Facharztmangel: Längste Wartezeiten auf Termin im Osten
Berlin (dpa) - Im Extremfall müssen Patienten länger als drei Wochen auf einen Termin beim Facharzt warten. Im Osten geschieht das häufiger als im Westen. Schneller an der Reihe sind nach wie vor meist Privatversicherte.
Auch beim Arzt gibt es ein Ost-West-Gefälle: Patienten zwischen Rügen und Erzgebirge müssen am längsten auf einen Sprechstundentermin warten - 14 Prozent von ihnen mehr als drei Wochen. Im Westen sind es dagegen nur 9 Prozent. In etwa einem Drittel der Fälle war der Arzt allerdings in Ost wie in West ohne Wartezeit zu sprechen. Das geht aus einer Versichertenbefragung der Kassenärztlichen Bundesvereinigung (KBV) hervor, die in Berlin vorgestellt wurde.
Die Versorgungssituation wird in den östlichen Bundesländern generell am kritischsten beurteilt: In Berlin/Brandenburg, Thüringen und Sachsen ist die Klage über fehlende Orthopäden und Augenärzte in Wohnortnähe am lautesten. Etwa ein Viertel der Befragten dort sieht darin ein Problem. Insgesamt 76 Prozent sagen, dass es an ihrem Wohnort genügend Hausärzte gebe, 56 Prozent sagen das mit Blick auf die Fachärzte.
Immerhin fühlen sich 92 Prozent aller Befragten beim Arzt gut aufgehoben. Nur 4 Prozent sind unzufrieden. Der Zufriedenheitsgrad liege seit der ersten Erhebung im Jahr 2006 auf diesem hohen Niveau, sagte KBV-Chef Andreas Köhler. Zufrieden wies er darauf hin, dass sich auch die Wartezeiten im Vergleich zu den Vorjahren praktisch nicht verlängert hätten.
Der Umfrage zufolge mussten sich von den Patienten, die bereits im Wartezimmer saßen, 29 Prozent bis zu einer halben Stunde, 25 Prozent mehr als eine halbe Stunde gedulden. Ohne Wartezeit wurden 12 Prozent zum Arzt vorgelassen, 32 Prozent spätestens nach 15 Minuten. Diese Werte sind seit Jahren relativ konstant.

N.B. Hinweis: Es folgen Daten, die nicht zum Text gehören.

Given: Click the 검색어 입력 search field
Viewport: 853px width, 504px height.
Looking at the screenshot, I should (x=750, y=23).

Unterschiede zeigt die Befragung erneut für privat und gesetzlich Versicherte: Mehr als drei Wochen Wartezeit mussten elf Prozent der Kassenpatienten hinnehmen, dagegen nur vier Prozent der Privatversicherten. 39 Prozent von diesen kannten überhaupt keine Wartezeit, bei den Kassenpatienten waren es 31 Prozent.
Für Köhler können die Ergebnissen „nicht als Beleg für eine klare Zwei-Klassen-Medizin“ herhalten. Es gebe aber „Unterschiede im Behandlungskomfort“, räumte er ein. Dazu zählten die Wartezeiten, nicht aber die medizinisch notwendige Versorgung.

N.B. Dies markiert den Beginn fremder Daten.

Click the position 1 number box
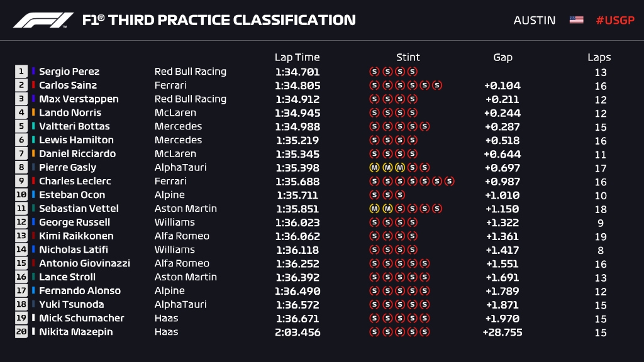This screenshot has height=362, width=644. (21, 72)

Die in der Kritik stehenden Selbstzahlerleistungen spielen aus Sicht der Patienten ein eher untergeordnetes Problem. 21 Prozent der Befragten wurde eine dieser Individuellen Gesundheitsleistungen (IGeL) vom Arzt angeboten, das sind 3 Prozentpunkte weniger als vor zwei Jahren. 90 Prozent hielten die Bedenkzeit für ausreichend, um sich für oder gegen das Angebot zu entscheiden. Die KBV sieht damit das Vorurteil vom „Arzt als geldgierigen Verkäufer“ widerlegt.

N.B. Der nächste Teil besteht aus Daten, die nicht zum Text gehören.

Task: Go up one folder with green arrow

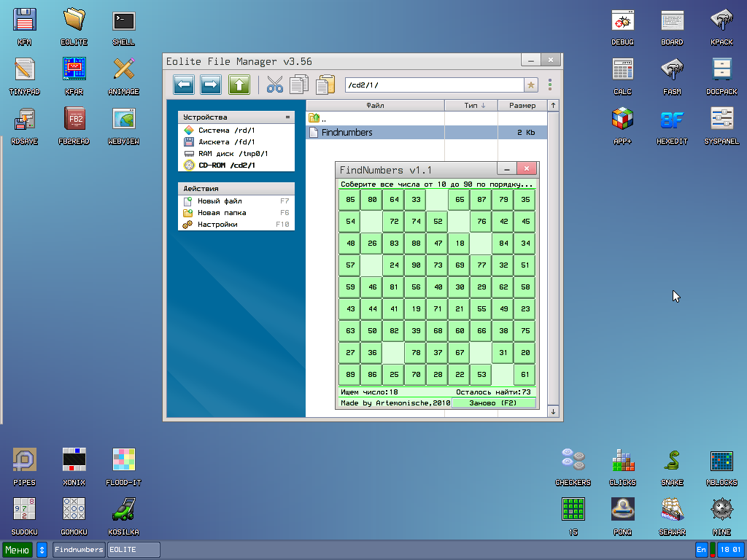Action: pyautogui.click(x=239, y=85)
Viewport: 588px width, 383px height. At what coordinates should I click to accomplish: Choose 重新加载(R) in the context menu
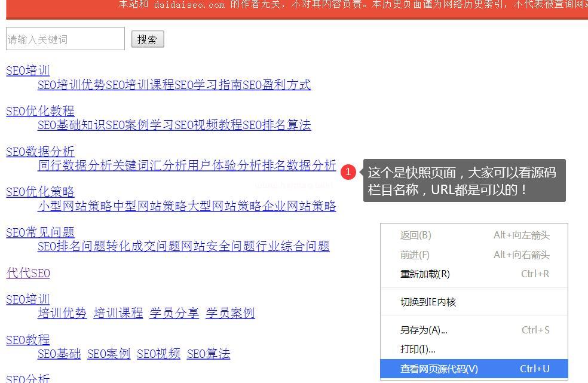click(x=424, y=274)
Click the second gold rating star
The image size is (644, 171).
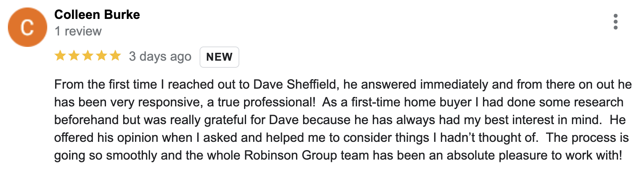coord(74,56)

Nach der zu Jahresbeginn abgeschafften Praxisgebühr von zehn Euro pro Quartal hat die Zahl der Behandlungsfälle laut Köhler im ersten Vierteljahr um 4,5 Prozent zugenommen. Dies sei aber vor allem auf die Grippewelle zurückzuführen. Die Zahl der Überweisungen vom Haus- zum Facharzt habe zugleich um 22 Prozent abgenommen.